* **Textauszug**
——
Ich war gestern auf einer BI Veranstaltung. Diese war sehr spannend und hat mich wieder einmal für ein Thema sensibilisiert, welches ich in meinen Posts zu Business Intelligence schon des Öfteren angerissen habe. Es geht um die Unterscheidung zwischen Daten und Information. Trifft man nämlich diese Unterscheidung, die ich im Folgenden an 4 Irrglauben deutlich machen werde, dann kommt man sehr schnell zu der im Titel dieses Posts postulierten Aussage.
Wir leben nicht in einer Informationsgesellschaft. Wir leben in einer Datengesellschaft.
Irrglaube 1: Information wird immer mehr
Häufig höre ich die Aussage: “Wir müssen lernen mit der stetig steigenden Informationsflut umzugehen!”. Ich denke nicht, dass wir das lernen müssen, da wir uns dieser steigenden Informationsflut zurzeit gar nicht ausgesetzt sehen. Wir haben es mit einer steigenden Datenflut zu tun, nicht mit einer steigenden Informationsflut.
Ich möchte den Unterschied zwischen Daten und Information an einem Beispiel demonstrieren.
——
* **Extrahierte Datensätze**
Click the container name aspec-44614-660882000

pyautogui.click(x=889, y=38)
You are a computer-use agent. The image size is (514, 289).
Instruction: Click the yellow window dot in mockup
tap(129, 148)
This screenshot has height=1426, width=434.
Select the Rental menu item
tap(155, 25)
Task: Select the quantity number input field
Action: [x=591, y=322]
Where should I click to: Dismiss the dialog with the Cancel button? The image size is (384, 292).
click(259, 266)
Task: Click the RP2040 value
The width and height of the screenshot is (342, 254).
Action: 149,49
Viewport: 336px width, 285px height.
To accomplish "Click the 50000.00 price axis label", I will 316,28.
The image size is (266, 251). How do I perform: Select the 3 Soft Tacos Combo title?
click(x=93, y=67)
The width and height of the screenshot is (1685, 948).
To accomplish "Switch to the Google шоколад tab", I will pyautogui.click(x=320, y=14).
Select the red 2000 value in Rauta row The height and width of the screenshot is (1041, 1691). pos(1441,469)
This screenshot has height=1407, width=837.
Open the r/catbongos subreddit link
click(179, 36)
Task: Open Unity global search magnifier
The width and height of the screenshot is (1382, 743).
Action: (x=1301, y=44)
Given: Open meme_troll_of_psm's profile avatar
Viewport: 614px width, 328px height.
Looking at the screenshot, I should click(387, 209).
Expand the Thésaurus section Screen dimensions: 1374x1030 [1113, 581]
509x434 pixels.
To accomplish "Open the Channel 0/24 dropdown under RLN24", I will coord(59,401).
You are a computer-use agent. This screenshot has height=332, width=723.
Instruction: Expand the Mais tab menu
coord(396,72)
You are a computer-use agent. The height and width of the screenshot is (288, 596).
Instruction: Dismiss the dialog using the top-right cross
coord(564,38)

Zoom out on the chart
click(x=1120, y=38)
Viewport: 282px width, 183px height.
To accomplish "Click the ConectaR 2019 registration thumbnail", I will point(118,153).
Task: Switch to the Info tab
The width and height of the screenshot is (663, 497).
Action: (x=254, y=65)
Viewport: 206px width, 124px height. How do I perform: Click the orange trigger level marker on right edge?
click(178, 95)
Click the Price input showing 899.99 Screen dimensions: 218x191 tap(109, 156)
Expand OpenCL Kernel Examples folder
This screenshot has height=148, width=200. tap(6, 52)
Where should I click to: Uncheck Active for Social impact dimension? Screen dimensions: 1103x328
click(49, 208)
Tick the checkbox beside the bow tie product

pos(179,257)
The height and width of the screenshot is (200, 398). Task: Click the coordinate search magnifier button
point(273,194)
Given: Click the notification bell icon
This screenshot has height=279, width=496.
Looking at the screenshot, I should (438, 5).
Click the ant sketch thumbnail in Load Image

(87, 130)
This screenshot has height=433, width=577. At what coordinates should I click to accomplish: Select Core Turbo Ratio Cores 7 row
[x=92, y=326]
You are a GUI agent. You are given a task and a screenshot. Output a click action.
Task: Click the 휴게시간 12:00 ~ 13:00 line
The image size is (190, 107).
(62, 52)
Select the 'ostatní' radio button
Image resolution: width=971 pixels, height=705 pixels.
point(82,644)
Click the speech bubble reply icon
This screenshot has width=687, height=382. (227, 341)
——
* **Arbeitsanweisungen**
**A.** Schreiben Sie aus dem Textauszug die Stelle von „Ich war gestern“ bis einschließlich „Posts postulierten Aussage.“ wortgetreu ab.
**B.** Nennen Sie jedes zusammengesetzte Substantiv im Textauszug, das mit „Daten“ oder „Information“ beginnt, jeweils nur einmal.
Die Datensätze stammen aus einer anderen Quelle.

* **Lösungen**
**A.**
Ich war gestern auf einer BI Veranstaltung. Diese war sehr spannend und hat mich wieder einmal für ein Thema sensibilisiert, welches ich in meinen Posts zu Business Intelligence schon des Öfteren angerissen habe. Es geht um die Unterscheidung zwischen Daten und Information. Trifft man nämlich diese Unterscheidung, die ich im Folgenden an 4 Irrglauben deutlich machen werde, dann kommt man sehr schnell zu der im Titel dieses Posts postulierten Aussage.

**B.** Informationsgesellschaft, Datengesellschaft, Informationsflut, Datenflut